(Records of interface elements)
"""

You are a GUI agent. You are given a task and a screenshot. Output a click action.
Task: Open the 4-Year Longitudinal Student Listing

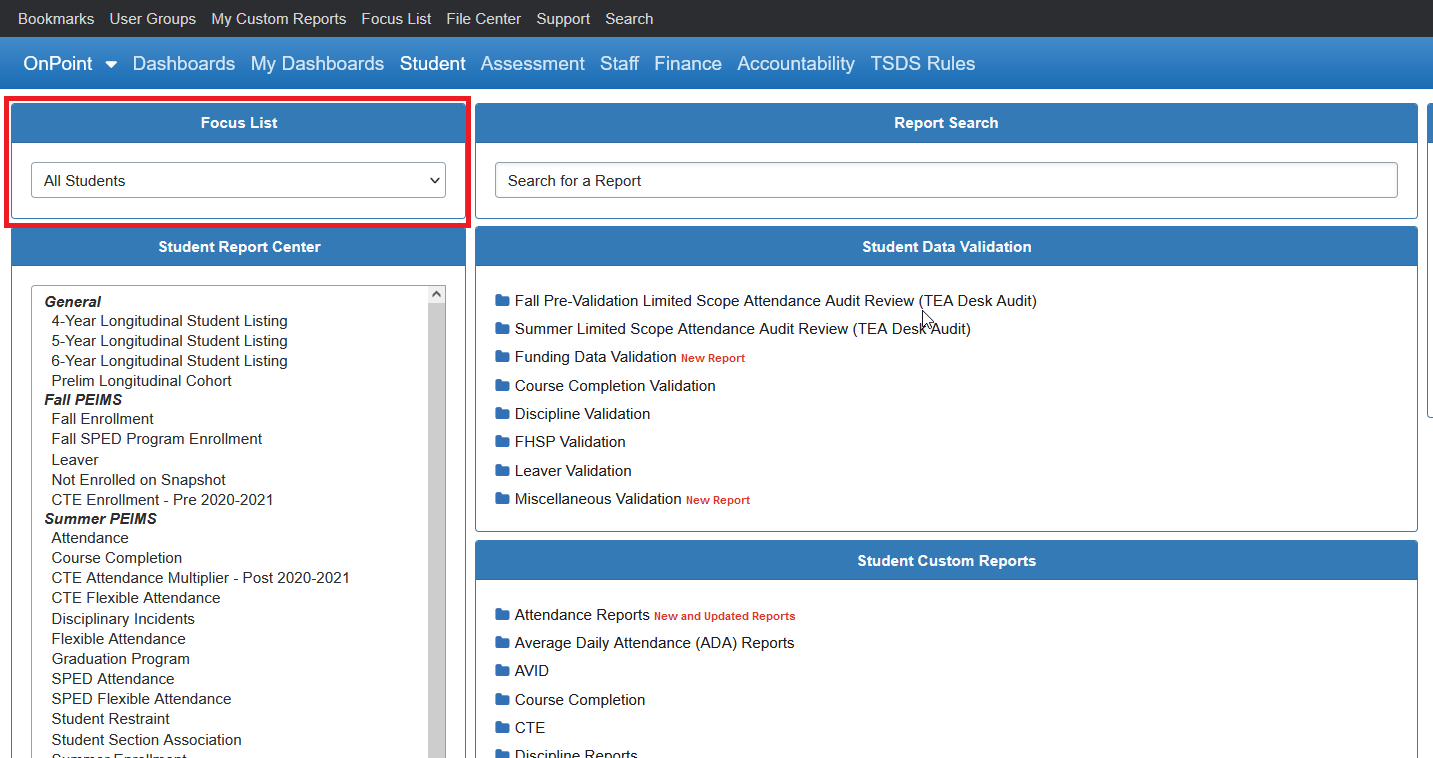(x=168, y=320)
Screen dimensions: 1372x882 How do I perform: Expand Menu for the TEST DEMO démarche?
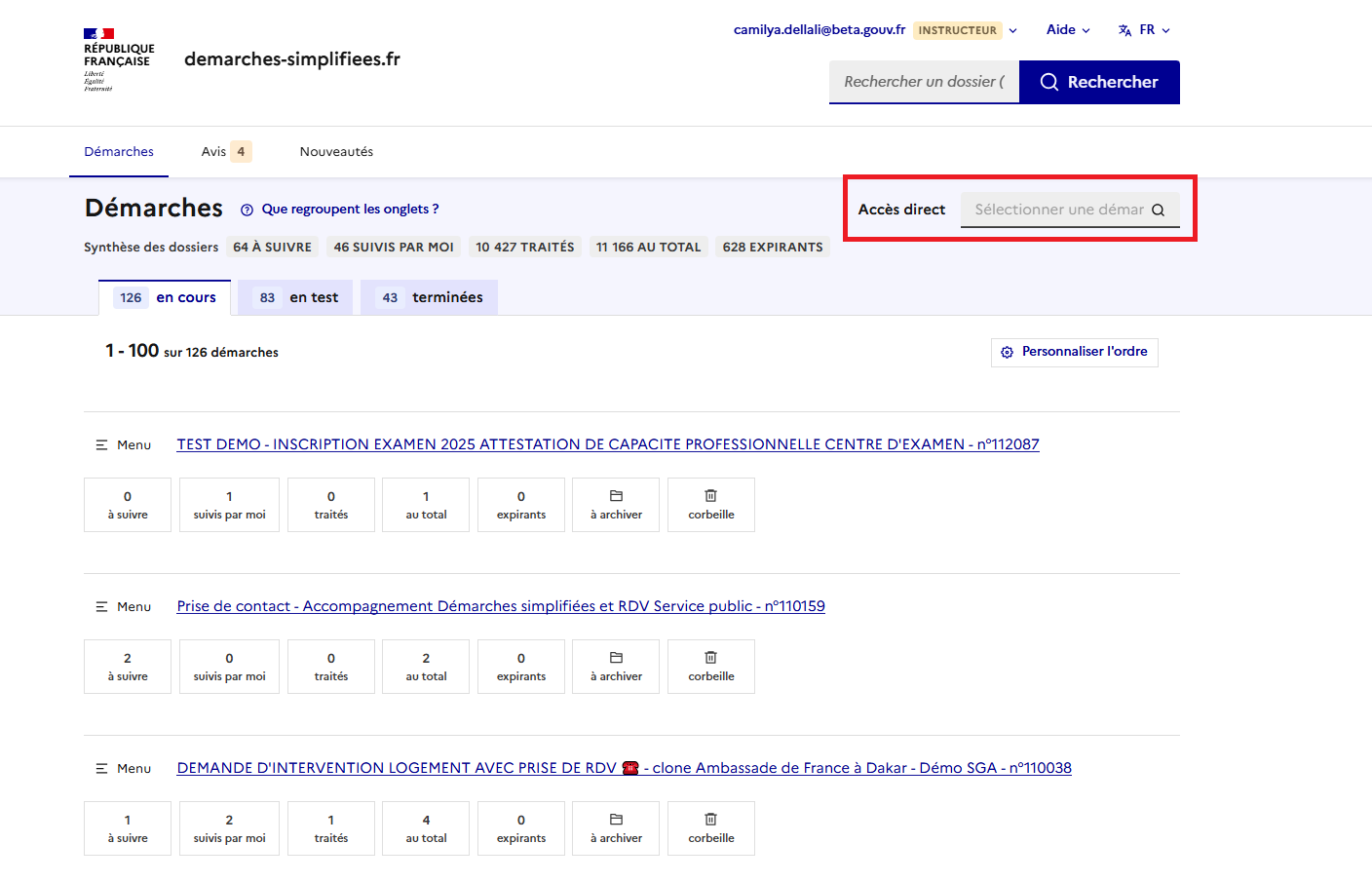click(x=124, y=444)
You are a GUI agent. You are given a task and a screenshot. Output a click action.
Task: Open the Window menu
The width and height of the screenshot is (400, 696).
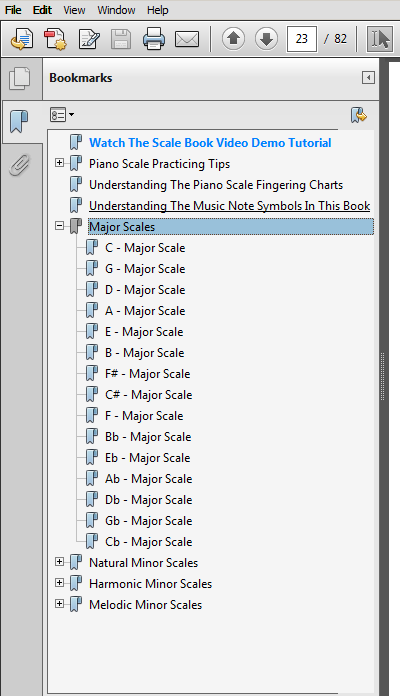(116, 10)
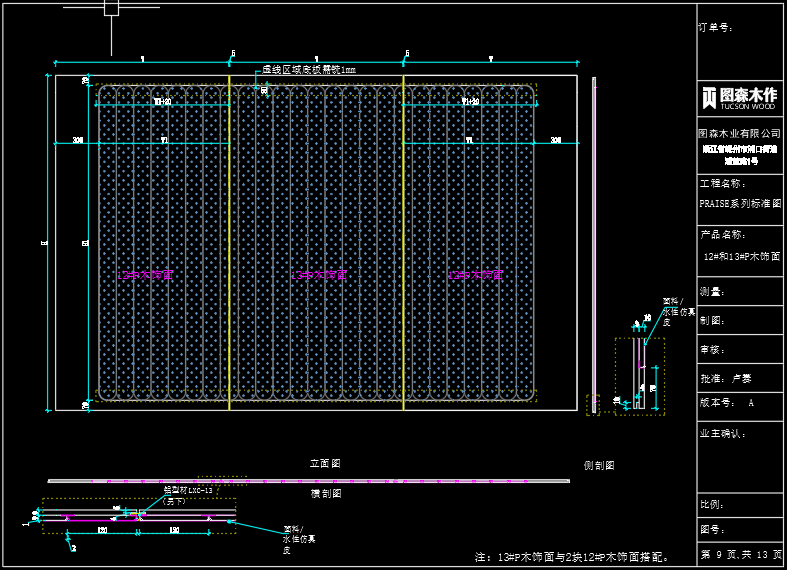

"""

[EXERCISE]
Set out every line of the items above as a numbered list, skipping any blank lines. Leave the pictures out of your answer.

[ANSWER TO THE PROBLEM]
1. You are a GUI agent. You are given a task and a screenshot. Output a click action.
2. Task: Open the 4-Year Longitudinal Student Listing
3. (x=168, y=320)
4. Screen dimensions: 1372x882 How do I perform: Expand Menu for the TEST DEMO démarche?
5. click(x=124, y=444)
6. You are a GUI agent. You are given a task and a screenshot. Output a click action.
7. Task: Open the Window menu
8. The width and height of the screenshot is (400, 696).
9. (116, 10)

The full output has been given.